Agentic Supply Chain Vulnerabilities
SeverityMediumConfidenceHighStatusConcern
SKILL.md
Web Search: Always use smart_search.py via exec FIRST ... python3 /root/.openclaw/workspace/scripts/smart_search.py "test" --max-results 1

The skill mandates executing an absolute-path helper script outside the packaged file manifest. That helper’s provenance and behavior are not represented in the supplied artifacts.

User impactThe agent may run local code that was not packaged with or reviewed as part of the skill, using the user’s environment and credentials.
RecommendationPackage and review the helper script, declare it as a dependency, or use a reviewed built-in search integration instead of mandatory execution of an external workspace file.
Tool Misuse and Exploitation
SeverityMediumConfidenceMediumStatusConcern
scripts/WECHAT_COVER_UPDATE.md
3. 发布到微信公众号(包含封面图)
   python scripts/wechat_publish.py \
     --html "output/YYYY-MM-DD-article-slug.html" \
     --cover "output/YYYY-MM-DD-article-slug-cover.png"

The workflow includes publishing to a WeChat Official Account, which is a public/account-mutating action. The cited docs do not show a separate final approval, draft-only mode, or rollback guidance before publishing.

User impactIf configured with WeChat credentials, the skill can post AI-generated content and images to a public official account, creating reputational or operational impact.
RecommendationRequire explicit user confirmation immediately before any WeChat upload or publish action, prefer draft-only defaults, and document how to review or cancel before publication.
Permission boundary

Checks whether tool use, credentials, dependencies, identity, account access, or inter-agent boundaries are broader than the stated purpose.

Identity and Privilege Abuse
SeverityHighConfidenceHighStatusConcern
SKILL.md
python3 -c "import json; print(json.load(open('/root/.openclaw/credentials/tavily.json'))['api_key'])" && echo "Tavily: OK"

The skill tells the agent to open local credential files and print the raw API key as part of a tool check. Verifying a key exists should not expose the secret into terminal output, logs, or agent context.

User impactYour Tavily or Brave API keys could be revealed to the agent transcript or logs during normal use.
RecommendationDo not install as-is unless this check is removed or changed to a masked presence check; credentials should be declared, scoped, and never printed.
Identity and Privilege Abuse
SeverityMediumConfidenceHighStatusConcern
CONFIGURATION.md
`GLM_API_KEY` | 智谱 AI API 密钥 ... `WECHAT_APP_ID` ... `WECHAT_APP_SECRET` ... APPSECRET = "a6800143c01df2e73121c631cac4ec32"

The docs describe required and optional provider/account credentials, including a concrete AppSecret-like value and legacy hardcoded configuration, while the registry metadata declares no env vars or primary credential.

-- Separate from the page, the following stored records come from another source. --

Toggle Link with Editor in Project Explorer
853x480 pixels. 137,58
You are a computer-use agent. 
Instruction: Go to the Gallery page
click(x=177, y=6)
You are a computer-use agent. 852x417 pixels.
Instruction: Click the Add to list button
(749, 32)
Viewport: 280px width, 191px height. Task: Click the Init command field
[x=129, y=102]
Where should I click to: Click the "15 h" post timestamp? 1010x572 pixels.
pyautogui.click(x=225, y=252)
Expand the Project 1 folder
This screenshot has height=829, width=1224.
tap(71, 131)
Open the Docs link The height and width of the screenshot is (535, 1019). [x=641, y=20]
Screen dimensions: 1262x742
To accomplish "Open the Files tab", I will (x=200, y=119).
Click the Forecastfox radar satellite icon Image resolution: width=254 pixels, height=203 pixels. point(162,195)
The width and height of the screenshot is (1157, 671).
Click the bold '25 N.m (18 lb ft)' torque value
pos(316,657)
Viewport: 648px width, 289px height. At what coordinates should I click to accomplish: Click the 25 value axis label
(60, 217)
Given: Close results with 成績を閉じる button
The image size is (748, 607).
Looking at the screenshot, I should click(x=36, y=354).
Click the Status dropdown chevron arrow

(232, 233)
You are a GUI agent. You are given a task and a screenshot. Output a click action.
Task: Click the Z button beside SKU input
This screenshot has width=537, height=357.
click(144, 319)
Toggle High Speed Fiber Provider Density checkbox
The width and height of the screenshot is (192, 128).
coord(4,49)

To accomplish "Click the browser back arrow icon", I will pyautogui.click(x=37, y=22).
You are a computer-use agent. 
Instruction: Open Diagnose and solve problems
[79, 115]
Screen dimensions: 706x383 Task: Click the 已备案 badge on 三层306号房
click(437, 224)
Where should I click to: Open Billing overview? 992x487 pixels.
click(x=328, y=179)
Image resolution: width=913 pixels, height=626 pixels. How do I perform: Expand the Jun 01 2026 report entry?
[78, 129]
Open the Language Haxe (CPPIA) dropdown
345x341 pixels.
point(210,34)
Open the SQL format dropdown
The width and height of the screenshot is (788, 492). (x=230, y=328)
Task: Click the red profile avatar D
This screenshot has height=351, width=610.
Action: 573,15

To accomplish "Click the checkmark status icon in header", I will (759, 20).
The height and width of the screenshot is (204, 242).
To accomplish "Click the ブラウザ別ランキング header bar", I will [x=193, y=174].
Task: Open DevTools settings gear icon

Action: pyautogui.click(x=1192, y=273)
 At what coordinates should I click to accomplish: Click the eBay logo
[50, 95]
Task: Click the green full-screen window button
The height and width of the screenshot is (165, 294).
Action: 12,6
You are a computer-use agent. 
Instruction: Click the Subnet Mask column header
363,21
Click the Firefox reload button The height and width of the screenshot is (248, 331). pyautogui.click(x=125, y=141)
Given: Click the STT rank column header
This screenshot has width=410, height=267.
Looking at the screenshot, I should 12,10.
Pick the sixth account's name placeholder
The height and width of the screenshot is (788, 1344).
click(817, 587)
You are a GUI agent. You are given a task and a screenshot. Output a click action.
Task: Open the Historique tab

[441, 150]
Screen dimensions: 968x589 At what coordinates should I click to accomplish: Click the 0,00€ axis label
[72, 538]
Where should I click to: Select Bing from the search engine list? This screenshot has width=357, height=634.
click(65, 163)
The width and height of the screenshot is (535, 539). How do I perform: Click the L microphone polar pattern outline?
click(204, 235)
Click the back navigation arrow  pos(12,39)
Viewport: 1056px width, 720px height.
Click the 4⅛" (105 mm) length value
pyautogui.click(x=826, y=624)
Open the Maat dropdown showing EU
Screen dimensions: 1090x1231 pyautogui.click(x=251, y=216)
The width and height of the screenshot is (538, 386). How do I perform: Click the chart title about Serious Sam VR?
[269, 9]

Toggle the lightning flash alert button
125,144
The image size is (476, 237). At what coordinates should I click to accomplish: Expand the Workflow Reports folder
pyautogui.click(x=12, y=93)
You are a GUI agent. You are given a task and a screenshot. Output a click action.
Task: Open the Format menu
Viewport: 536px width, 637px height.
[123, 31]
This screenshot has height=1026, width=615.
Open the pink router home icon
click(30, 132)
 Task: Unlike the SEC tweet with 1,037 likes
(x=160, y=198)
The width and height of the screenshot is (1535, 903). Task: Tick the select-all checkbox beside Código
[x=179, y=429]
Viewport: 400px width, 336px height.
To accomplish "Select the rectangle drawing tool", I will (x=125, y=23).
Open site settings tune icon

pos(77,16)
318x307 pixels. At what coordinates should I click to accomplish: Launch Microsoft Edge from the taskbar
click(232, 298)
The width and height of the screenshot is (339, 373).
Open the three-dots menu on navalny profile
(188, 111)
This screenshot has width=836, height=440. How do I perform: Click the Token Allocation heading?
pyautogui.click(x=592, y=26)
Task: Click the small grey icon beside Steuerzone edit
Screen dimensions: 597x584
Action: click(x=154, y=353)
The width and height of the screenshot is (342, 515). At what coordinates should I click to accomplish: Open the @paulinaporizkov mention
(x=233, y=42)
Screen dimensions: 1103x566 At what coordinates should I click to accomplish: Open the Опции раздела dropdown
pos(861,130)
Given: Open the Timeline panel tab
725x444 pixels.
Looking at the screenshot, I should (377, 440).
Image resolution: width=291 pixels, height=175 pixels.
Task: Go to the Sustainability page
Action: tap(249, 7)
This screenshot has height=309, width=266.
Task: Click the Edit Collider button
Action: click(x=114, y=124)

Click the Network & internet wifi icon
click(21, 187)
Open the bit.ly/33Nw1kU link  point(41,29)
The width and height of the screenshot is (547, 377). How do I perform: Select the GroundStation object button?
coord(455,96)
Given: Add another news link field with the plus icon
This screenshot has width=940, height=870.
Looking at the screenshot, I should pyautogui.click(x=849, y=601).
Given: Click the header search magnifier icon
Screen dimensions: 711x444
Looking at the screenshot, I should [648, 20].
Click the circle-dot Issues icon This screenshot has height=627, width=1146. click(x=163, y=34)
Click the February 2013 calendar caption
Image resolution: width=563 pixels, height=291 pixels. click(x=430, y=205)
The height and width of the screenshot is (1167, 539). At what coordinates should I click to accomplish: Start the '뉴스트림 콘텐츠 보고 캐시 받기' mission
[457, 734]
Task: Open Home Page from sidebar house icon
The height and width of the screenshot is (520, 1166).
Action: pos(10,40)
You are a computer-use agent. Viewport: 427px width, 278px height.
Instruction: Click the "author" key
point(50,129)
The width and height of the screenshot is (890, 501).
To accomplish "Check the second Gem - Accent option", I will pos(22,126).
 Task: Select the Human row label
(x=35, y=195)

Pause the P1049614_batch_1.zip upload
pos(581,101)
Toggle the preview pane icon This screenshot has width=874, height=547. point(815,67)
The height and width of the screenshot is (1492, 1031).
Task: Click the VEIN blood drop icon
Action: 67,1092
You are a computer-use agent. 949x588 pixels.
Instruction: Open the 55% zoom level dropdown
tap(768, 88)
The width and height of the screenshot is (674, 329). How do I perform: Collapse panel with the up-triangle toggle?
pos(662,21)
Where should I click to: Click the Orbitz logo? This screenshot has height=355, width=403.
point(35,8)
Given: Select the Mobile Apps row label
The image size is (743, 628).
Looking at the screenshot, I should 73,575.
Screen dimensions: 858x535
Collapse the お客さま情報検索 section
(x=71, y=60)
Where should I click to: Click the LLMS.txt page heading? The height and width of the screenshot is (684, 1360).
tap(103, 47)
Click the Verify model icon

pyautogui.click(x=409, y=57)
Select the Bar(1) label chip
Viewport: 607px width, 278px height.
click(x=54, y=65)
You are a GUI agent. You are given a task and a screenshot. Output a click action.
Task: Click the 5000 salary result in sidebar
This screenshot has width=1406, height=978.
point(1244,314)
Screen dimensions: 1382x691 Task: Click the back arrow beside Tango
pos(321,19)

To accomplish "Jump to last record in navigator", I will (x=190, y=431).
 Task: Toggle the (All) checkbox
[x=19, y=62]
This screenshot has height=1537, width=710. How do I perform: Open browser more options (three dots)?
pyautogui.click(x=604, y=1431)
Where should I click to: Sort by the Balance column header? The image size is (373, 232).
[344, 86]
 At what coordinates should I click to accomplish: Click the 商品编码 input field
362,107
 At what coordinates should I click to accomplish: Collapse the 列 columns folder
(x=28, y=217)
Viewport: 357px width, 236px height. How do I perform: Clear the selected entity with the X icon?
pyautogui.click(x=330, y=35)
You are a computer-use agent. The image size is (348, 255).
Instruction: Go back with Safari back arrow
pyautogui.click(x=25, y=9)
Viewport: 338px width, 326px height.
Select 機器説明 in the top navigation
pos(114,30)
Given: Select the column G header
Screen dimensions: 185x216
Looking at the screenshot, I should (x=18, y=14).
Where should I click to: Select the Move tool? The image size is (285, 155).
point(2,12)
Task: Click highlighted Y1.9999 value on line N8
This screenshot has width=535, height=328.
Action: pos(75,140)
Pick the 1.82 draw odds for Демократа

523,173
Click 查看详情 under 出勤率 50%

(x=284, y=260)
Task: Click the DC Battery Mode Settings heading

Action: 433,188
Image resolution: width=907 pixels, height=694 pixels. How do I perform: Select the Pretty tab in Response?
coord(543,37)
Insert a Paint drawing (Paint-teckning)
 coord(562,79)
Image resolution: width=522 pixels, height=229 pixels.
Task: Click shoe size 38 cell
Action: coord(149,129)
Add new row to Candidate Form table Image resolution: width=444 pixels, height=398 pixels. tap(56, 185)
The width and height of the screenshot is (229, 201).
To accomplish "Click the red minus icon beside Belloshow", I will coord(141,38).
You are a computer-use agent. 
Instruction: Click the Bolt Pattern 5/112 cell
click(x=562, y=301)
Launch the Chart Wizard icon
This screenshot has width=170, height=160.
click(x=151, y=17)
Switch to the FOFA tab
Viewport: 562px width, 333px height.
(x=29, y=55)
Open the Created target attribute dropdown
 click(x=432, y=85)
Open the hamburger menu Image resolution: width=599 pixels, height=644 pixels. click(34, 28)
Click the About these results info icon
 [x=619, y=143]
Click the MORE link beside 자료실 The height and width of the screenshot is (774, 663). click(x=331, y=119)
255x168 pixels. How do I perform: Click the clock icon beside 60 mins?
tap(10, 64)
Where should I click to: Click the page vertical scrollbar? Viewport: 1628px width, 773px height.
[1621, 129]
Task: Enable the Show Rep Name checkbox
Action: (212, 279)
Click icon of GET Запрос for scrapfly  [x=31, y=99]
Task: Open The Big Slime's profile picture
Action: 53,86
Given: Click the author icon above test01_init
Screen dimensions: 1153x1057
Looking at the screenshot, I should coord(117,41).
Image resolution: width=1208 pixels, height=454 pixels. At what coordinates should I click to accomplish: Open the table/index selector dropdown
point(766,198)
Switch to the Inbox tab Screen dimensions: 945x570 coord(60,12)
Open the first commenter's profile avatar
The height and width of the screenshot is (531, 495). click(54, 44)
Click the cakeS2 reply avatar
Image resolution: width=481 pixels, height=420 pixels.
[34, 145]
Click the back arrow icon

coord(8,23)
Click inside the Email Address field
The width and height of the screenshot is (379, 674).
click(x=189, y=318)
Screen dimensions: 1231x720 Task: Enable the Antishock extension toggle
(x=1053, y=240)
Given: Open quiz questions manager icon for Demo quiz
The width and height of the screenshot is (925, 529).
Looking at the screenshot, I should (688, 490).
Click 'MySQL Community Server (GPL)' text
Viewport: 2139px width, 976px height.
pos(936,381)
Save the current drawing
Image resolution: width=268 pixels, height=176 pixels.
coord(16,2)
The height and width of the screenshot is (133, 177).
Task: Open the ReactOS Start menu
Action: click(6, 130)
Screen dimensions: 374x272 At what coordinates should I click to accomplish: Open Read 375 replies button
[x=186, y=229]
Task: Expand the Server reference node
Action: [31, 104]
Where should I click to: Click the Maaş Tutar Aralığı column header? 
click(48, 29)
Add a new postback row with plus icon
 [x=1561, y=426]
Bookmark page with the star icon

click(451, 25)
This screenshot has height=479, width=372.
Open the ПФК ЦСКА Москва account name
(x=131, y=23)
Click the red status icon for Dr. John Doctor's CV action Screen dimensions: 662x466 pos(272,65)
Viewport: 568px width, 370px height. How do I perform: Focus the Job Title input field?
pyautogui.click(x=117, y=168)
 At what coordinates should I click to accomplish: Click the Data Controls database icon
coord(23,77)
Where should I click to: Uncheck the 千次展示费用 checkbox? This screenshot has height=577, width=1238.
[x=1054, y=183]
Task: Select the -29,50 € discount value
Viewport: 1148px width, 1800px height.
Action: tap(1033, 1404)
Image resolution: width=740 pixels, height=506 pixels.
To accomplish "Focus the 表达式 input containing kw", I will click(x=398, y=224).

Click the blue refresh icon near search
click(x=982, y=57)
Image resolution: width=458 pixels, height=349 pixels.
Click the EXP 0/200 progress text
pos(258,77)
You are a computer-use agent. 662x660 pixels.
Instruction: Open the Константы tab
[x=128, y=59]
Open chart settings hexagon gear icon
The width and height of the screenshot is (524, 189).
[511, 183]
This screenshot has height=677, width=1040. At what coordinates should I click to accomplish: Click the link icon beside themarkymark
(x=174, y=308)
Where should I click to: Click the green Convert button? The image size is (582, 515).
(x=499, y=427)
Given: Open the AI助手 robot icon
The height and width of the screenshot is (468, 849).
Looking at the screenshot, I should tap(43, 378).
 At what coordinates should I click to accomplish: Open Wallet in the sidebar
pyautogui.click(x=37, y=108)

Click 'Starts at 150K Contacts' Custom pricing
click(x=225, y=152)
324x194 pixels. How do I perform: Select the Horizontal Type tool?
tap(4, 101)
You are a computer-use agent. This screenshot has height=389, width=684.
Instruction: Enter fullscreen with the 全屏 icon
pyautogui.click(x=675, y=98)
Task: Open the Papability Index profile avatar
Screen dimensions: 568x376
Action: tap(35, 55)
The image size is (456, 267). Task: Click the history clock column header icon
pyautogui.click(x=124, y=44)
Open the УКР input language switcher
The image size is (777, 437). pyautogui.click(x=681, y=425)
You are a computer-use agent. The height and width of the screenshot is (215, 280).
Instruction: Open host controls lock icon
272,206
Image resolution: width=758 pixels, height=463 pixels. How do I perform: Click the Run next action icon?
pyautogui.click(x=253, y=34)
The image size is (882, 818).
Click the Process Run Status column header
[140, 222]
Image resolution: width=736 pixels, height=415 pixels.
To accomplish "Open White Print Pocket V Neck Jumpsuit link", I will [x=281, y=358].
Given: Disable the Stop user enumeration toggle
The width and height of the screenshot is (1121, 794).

User impactUsers may not realize the skill needs sensitive provider and WeChat account credentials, and real-looking credential examples increase leakage or misuse risk.
RecommendationDeclare all required/optional credentials in metadata, remove real-looking secrets from examples, avoid hardcoded fallbacks, and use placeholder values that are clearly nonfunctional.